Date: 12 December 2017

New-Old President, New-Old Prime Minister?

Russia’s key election intrigue has already been resolved. Russia’s March 2018 presidential election will be won by Vladimir Putin in the first round who will be sworn in for another six-year term at the beginning of May. Then, it will turn out who is going to become Russia’s next Prime Minister. And such is one of the main mysteries of the campaign. Its course should indicate whether Dmitry Medvedev will remain in office or he will be replaced by someone else.


According to the constitution, the government’s mandate expires with the end of the presidential term. After being sworn in, the president indicates his candidate to the parliament. Unofficially, it is not known who is going to be appointed new Prime Minister, unlikely two previous elections, when it was obvious who would become the head of the government. In December 2007, it was announced that it would be Putin whereas in September 2011, everyone expected Medvedev to become the Prime Minister.

For a long time, the latter has seemed an obvious candidate, but a sharp conflict with the West and, as a result, the country’s economic problems had been gradually weakening Medvedev. Both the wars in Donbass and Syria, as well as the tightening of domestic policy, made siloviki powerful and they have never liked Medvedev, considered by them as a “liberal”. Also detaining a former economy minister Alexey Ulyukayev as well as Alexei Navalny’s publication on Medvedev’s considerable fortune constituted a political blow for the Prime Minister. As a result, there emerged two waves of large anti-corruption demonstrations. It may have seemed that this political burden would have ruined Medvedev’s career as the whole situation to some extent could have struck Putin himself.

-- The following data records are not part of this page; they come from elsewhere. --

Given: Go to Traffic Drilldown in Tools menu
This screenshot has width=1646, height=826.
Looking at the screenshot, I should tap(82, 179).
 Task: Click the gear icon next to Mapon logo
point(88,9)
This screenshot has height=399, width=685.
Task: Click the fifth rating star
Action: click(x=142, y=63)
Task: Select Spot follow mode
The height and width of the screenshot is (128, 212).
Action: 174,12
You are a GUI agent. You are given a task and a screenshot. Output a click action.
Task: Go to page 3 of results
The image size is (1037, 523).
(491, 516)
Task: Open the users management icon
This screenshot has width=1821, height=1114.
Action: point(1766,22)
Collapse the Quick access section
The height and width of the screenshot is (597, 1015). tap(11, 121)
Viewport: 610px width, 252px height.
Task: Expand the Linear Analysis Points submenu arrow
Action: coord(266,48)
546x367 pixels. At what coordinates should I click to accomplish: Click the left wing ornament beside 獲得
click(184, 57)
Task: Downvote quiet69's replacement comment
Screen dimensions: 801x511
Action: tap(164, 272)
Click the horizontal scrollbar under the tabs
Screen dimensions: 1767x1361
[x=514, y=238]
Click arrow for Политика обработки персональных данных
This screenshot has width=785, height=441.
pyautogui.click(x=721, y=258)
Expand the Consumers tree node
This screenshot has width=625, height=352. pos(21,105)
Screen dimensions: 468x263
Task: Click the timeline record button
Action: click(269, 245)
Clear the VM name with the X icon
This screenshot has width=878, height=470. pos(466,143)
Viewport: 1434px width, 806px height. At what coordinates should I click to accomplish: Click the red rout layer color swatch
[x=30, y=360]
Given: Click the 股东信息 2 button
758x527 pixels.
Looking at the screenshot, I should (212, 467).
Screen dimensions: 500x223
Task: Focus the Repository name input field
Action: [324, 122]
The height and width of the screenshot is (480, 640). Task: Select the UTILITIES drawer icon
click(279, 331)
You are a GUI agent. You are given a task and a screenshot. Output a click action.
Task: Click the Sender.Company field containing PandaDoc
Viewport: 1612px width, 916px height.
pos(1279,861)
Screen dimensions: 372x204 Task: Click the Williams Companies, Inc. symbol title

Surprisingly, since November, the Prime Minister’s political ratings have clearly gone up. It may have occurred due to Ulyukayev’s trial and a weak position of his enemy Igor Sechin. According to some rumours, Putin would have promised Medvedev that he would remain in office. Although, it may also be an element of the game played by his opponents. All the more so that there is still some time left to March and May and it seems that a lot will depend on the economic situation (which is getting worse again) and on Putin’s decision how to deal with it. His current policy seems to indicate that he does not want to introduce any reforms advocated for example by Alexei Kudrin. Former Russian finance minister has participated in the president’s elite meetings on economic issues. Although he is mentioned as a possible Prime Minister, such a scenario is not likely to happen. He has no political background and, importantly he is not supported by the siloviki. If the latter have to agree on the version of Putin-the-hawk and Medvedev-the-dove, they will probably opt for the current Prime Minister whom they know very well. The list of surnames also includes the mayor of Moscow Sergey Sobyanin, Minister of Economic Development Maxim Oreshkin and the Chairwoman of the Bank of Russia Elvira Nabiullina. Their political programmes seem similar to the Medvedev’s one. In addition, Sobyanin’s political career was not always associated with Putin’s activity, Oreshkin is young whereas Nabiullina is a woman. In this situation, it would be most convenient to opt for Medvedev, who has shown his loyalty to Putin more than once, and after the president’s spin doctors discouraged him from building his own political camp and fighting for reelection in autumn 2011, he has no ambitions to threaten the current president.